Los representantes de los pueblos originarios dieron a conocer, a través de la lectura de un acta que la asamblea no llegó a acuerdo con el gobierno sobre el proceso constituyente indígena.

Ayer, viernes 3 noviembre, los dirigentes señalaron que “los acuerdos en términos culturales y preexistencia no tienen sentido si no se logra acuerdo en temas relevantes, estos son: territorios ancestrales, consulta, plurinacionalidad, reconocimiento de naciones, consecuente con esto los pueblos originarios nos reservamos el derecho a recurrir a los tribunales de justicia en búsqueda de salvaguardar nuestros derechos”, según consigna Radio Ayni.

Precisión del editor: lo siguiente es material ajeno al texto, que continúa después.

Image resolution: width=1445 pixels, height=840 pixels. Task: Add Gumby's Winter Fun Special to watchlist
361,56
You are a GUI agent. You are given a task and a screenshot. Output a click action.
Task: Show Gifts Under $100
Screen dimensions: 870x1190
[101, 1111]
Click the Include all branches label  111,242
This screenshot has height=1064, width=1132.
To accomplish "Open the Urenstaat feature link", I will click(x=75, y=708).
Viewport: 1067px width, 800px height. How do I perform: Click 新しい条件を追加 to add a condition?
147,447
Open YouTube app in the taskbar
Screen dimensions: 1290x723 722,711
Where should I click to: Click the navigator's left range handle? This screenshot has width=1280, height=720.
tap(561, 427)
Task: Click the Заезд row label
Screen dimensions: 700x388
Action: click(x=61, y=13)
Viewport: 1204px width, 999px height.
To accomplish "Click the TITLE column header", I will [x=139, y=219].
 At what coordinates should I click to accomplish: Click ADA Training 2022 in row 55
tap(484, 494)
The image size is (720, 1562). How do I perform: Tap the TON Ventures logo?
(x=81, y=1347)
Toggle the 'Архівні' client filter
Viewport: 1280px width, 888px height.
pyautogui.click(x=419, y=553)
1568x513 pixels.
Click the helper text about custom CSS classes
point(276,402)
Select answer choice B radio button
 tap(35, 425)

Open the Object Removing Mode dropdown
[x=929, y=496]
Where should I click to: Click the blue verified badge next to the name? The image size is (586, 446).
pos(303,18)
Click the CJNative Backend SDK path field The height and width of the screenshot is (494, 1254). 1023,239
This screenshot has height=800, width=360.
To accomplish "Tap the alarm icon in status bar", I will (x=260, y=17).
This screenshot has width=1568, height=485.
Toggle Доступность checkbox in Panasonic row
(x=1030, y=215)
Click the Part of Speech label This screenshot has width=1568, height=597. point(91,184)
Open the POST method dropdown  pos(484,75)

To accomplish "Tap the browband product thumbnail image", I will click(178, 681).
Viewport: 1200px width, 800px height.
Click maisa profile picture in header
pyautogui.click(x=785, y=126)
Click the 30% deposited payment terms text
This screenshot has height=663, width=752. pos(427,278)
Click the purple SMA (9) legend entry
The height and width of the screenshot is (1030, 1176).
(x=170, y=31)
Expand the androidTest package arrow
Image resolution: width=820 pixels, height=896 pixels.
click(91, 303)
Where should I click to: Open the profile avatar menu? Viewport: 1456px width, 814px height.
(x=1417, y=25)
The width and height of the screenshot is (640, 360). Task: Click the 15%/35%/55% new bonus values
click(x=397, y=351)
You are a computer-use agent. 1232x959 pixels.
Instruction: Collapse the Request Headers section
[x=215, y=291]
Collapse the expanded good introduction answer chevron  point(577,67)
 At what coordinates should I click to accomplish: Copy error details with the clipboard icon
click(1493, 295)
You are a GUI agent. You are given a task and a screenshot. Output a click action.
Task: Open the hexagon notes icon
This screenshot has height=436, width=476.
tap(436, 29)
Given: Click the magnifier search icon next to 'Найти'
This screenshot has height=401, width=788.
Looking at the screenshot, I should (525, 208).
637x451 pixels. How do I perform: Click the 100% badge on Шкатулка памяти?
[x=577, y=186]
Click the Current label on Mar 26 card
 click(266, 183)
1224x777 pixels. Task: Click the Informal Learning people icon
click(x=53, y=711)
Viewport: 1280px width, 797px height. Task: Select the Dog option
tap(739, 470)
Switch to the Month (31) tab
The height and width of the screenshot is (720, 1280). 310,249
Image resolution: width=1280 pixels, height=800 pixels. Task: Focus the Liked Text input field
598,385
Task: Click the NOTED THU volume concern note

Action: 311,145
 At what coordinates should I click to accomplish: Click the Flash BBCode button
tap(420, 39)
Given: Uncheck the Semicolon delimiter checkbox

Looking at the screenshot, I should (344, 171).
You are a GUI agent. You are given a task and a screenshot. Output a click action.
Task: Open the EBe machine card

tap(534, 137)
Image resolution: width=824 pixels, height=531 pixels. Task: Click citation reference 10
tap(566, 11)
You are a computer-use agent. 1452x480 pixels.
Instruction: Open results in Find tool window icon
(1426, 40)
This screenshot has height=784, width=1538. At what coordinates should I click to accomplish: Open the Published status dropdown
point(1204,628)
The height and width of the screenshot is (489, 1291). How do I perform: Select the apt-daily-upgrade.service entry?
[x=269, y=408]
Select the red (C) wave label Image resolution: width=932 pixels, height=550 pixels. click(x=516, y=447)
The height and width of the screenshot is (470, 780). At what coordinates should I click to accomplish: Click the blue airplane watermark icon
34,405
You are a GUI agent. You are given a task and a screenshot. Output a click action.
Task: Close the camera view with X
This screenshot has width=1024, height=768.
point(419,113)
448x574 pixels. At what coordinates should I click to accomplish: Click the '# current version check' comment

Los dirigentes acusaron intransigencia por parte del Estado. “los pueblos solicitaron en varias oportunidades llegar acuerdo con el gobierno, pero no fue posible por la intransigencia de los representantes del Estado”.

Una de las temáticas cuestionadas fue la representatividad de los acuerdos a los que se han llegado en las asambleas anteriores. “También se acuerda dejar sin efecto el acta anterior presentada por el gobierno el día 21 de octubre de 2017, ya que solo el 26 por ciento de la asamblea firmó esa acta, es decir, solo 38 delegados de 145, sin la presencia del pueblo yagan, kawésqar, quechua”, afirmaron los dirigentes.

En la asamblea los dirigentes solicitaron “subir en rango Constitucional del Convenio 169 de la OIT en su integridad y la Declaración de Naciones Unidas para los Pueblos Indígenas, además de la plurinacionalidad. Los antecedentes entregados fueron políticos, jurídicos, históricos, en función al marco jurídico internacional”.

Otras de las denuncias que hicieron los dirigentes fue que “este proceso estuvo viciado desde su inicio, ya que el Estado no garantizó a nuestros pueblos asesoría de confianza desde el comienzo de la consulta, no respetó los tiempos necesarios para desarrollar cada etapa y obstaculizó constantemente el diálogo, al imponer tiempos, metodología, procedimientos, recursos, etcétera, inapropiados y de forma unilateral. En resumen, el Estado de Chile no ha garantizado las condiciones mínimas para que nuestros pueblos puedan incidir realmente en esta medida”.

También argumentaron que el Estado ha generado una participación deficiente en el proceso, con la finalidad de que acudieran personas que estuvieran en su misma línea, para así “asegurar que la consulta culminara a satisfacción del Estado, pero en contra de los derechos de nuestros pueblos originarios”.

Para finalizar, lamentaron la forma en que el Estado desperdició la oportunidad de generar un acuerdo histórico con las naciones originarias. “Lo anterior hubiera sido la posibilidad de terminar con años de injusticia, pero este gobierno no se atrevió hacerlo. El gobierno dijo delante toda la asamblea: que termina el dialogo porque no podía darnos nada más”, argumentaron los dirigentes.